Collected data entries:
========

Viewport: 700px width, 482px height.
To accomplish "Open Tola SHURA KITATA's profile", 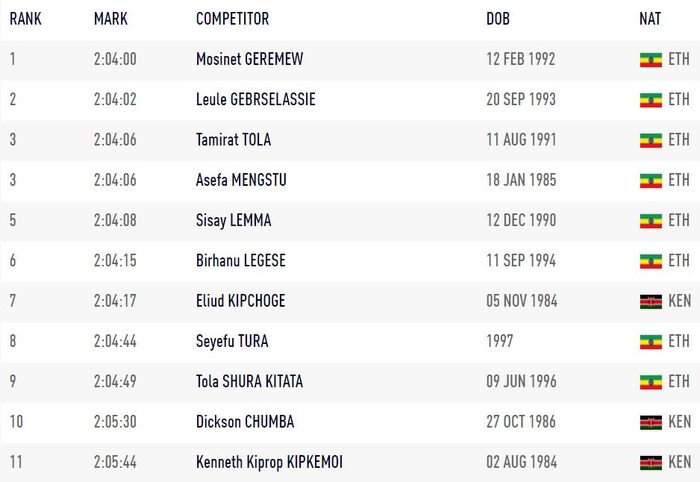I will click(249, 381).
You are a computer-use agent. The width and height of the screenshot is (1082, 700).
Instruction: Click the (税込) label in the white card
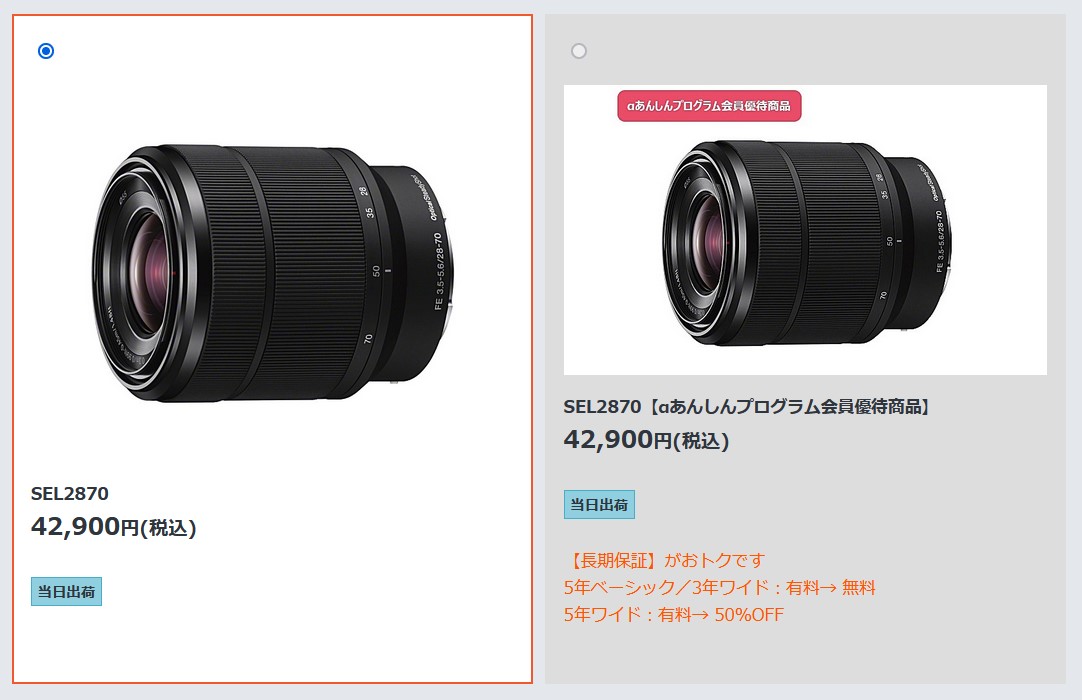[168, 528]
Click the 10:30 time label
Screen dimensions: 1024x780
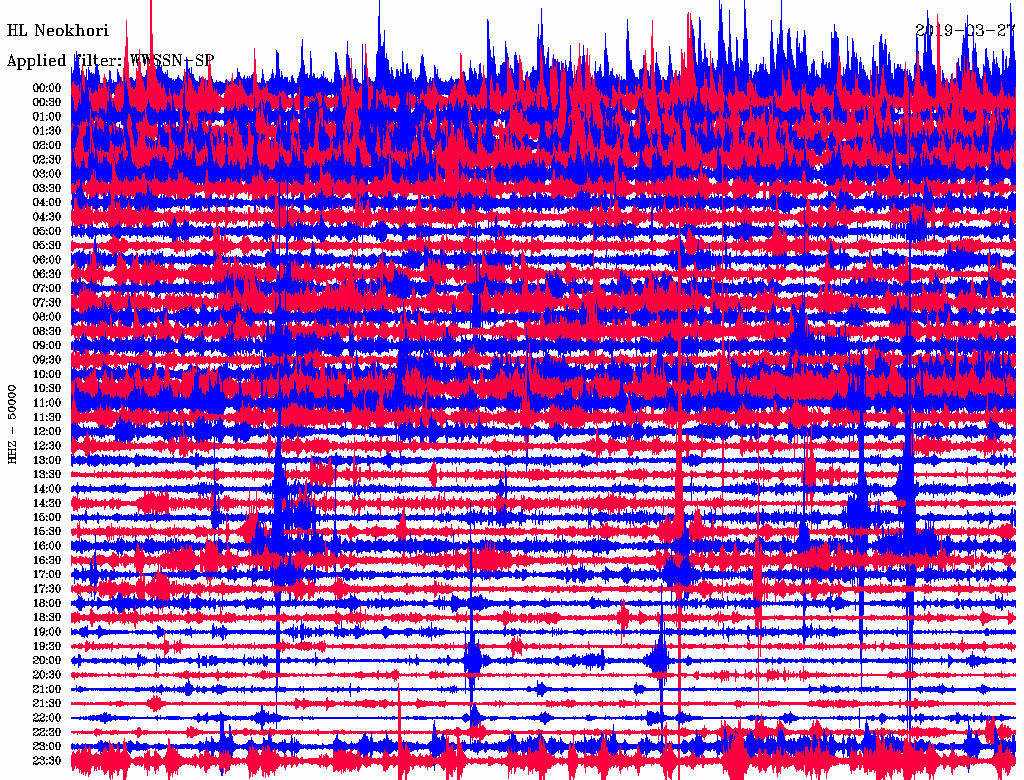tap(47, 389)
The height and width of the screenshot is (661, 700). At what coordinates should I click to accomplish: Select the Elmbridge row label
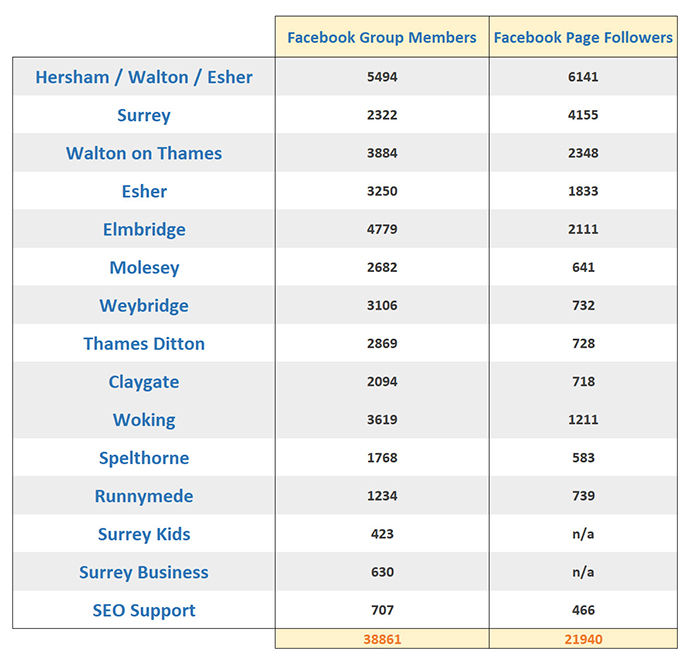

========

Aim of the task: Whenever the string "height" shows up in a line of the records, copy that line.

Solution to the problem:
Viewport: 700px width, 482px height.
You are a computer-use agent. The width and height of the screenshot is (1082, 700).
The height and width of the screenshot is (661, 700). At what coordinates should I click to accomplish: Select the Elmbridge row label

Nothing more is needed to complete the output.